11. En troisième lieu, il ressort des explications de l’administration que certains des propos du directeur, en lien avec le manque d’écoute de l’agent et l’inaccomplissement de ses missions, n’ont pas excédé les limites de l’exercice normal du pouvoir hiérarchique et que les autres propos, en lien avec la situation familiale et l’état de santé de la requérante, invoqués par celle-ci en dehors du contexte dans lesquels ils ont pu être tenus, s’ils peuvent être qualifiés de maladroits voire déplacés, n’ont pas été exprimés dans une démarche malveillante.
12. Par suite, il résulte de ce qui a été dit ci-dessus que, malgré certains comportements ou propos inappropriés de la part du directeur de l’EPLEFPA, Mme B… n’est pas fondée à soutenir qu’elle a été victime d’agissements de harcèlement moral de la part de sa hiérarchie.

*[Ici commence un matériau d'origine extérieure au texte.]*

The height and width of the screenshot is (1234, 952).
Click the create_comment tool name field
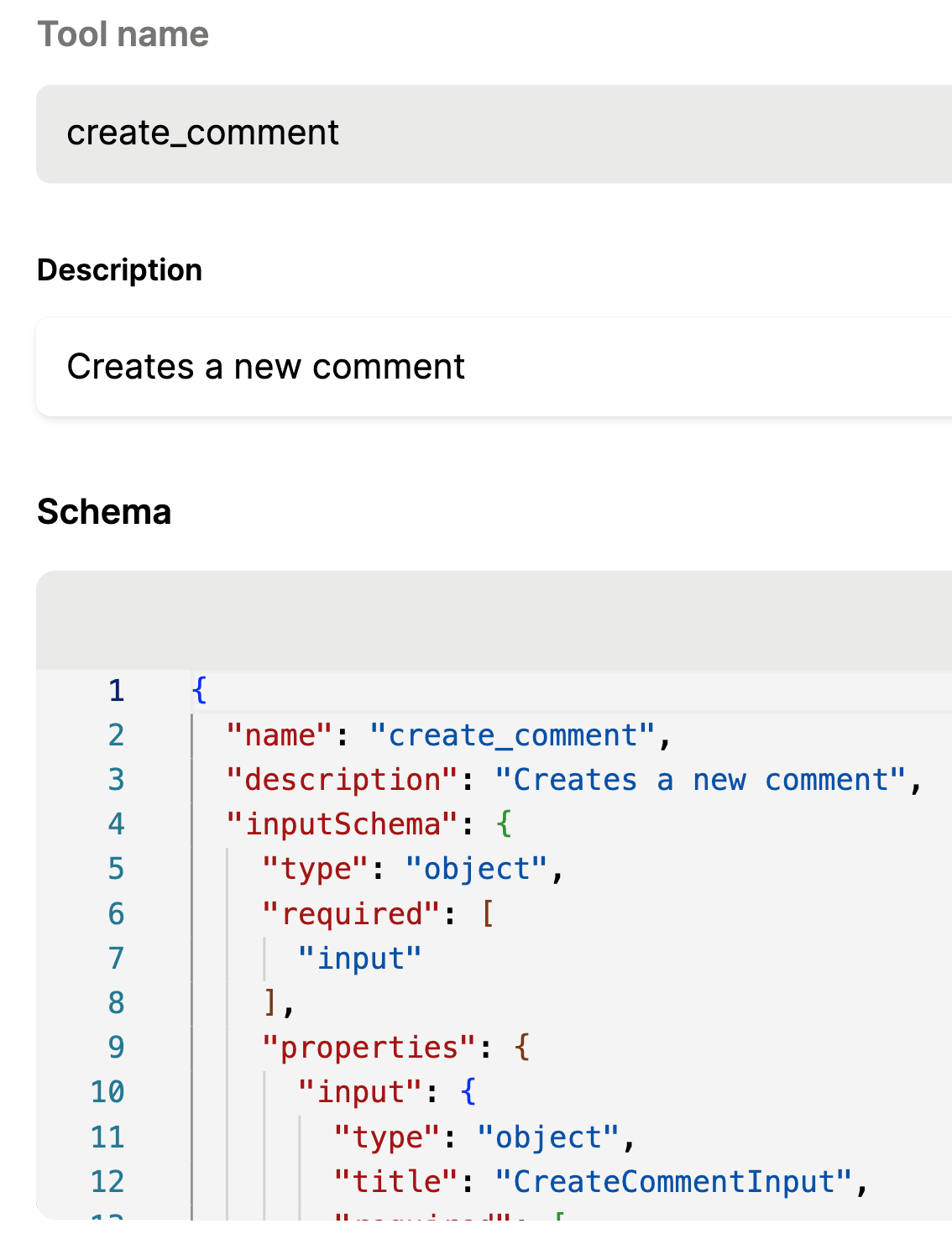(x=494, y=133)
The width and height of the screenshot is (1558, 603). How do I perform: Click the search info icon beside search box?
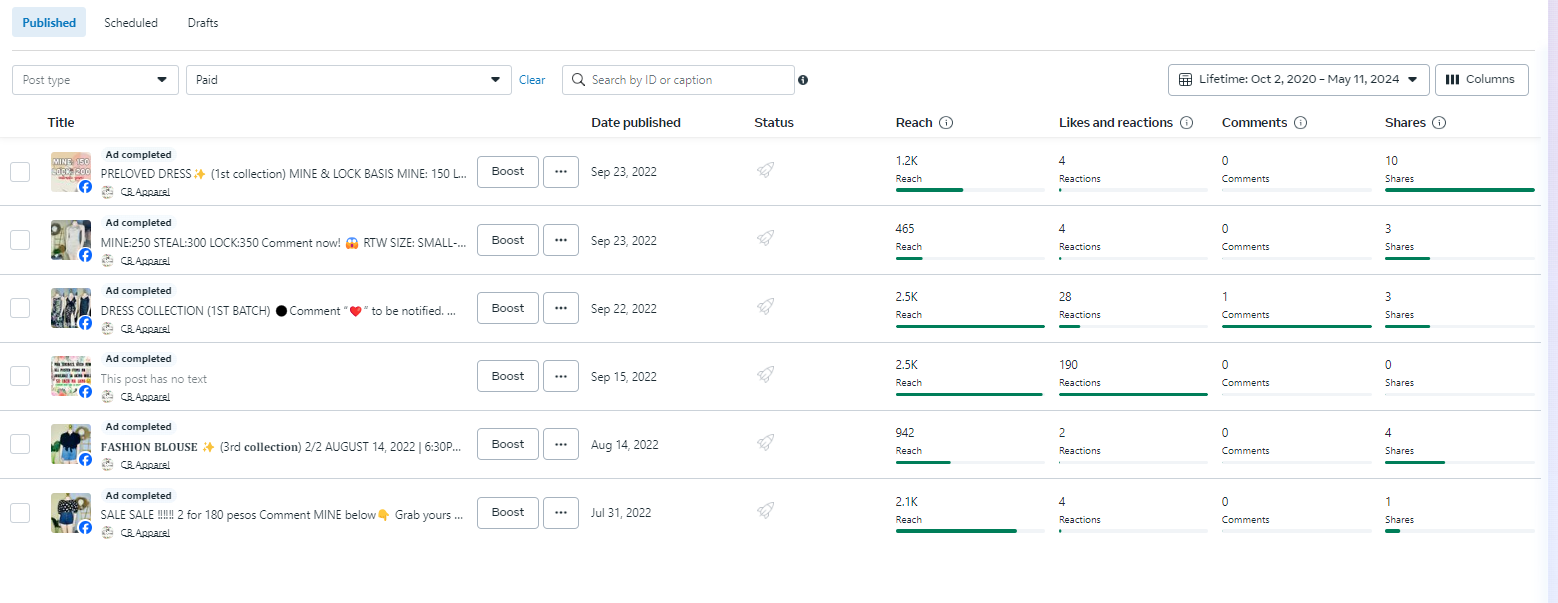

13. Dès lors qu’il résulte de ce qui a été dit ci-dessus que Mme B… ne peut être regardée comme ayant été victime d’agissements constitutifs de harcèlement moral au sens des dispositions précitées de l’article 6 quinquies de la loi du 13 juillet 1983, et qu’elle n’invoque aucun autre fait de nature à ouvrir droit au bénéfice de la protection fonctionnelle, le ministre chargé de l’agriculture a pu légalement lui refuser le bénéfice de ladite protection.
14. Il résulte de tout ce qui précède, que Mme B… n’est pas fondée à soutenir que c’est à tort que, par le jugement attaqué, le tribunal administratif de Poitiers a rejeté sa demande tendant à l’annulation de la décision ministérielle rejetant implicitement sa demande de protection fonctionnelle. Par voie de conséquence, ses conclusions à fin d’injonction et celles présentées au titre de l’article L. 761-1 du code de justice administrative doivent également être rejetées.
décide :
Article 1er : La requête de Mme B… est rejetée.
Article 2 : Le présent arrêt sera notifié à Mme A… B… et à la ministre de l’agriculture et de la souveraineté alimentaire.
Délibéré après l’audience du 9 octobre 2025 à laquelle siégeaient :
Mme Balzamo, présidente,
Mme Molina-Andréo, présidente-assesseure,
M. Ellie, premier conseiller.
Rendu public par mise à disposition au greffe, le 30 octobre 2025.
La rapporteure,
B. Molina-AndréoLa présidente,
E. BalzamoLa greffière,
S. Hayet
La République mande et ordonne au ministre de l’agriculture et de la souveraineté alimentaire, en ce qui le concerne, et à tous commissaires de justice à ce requis, en ce qui concerne les voies de droit commun contre les parties privées, de pourvoir à l’exécution du présent arrêt.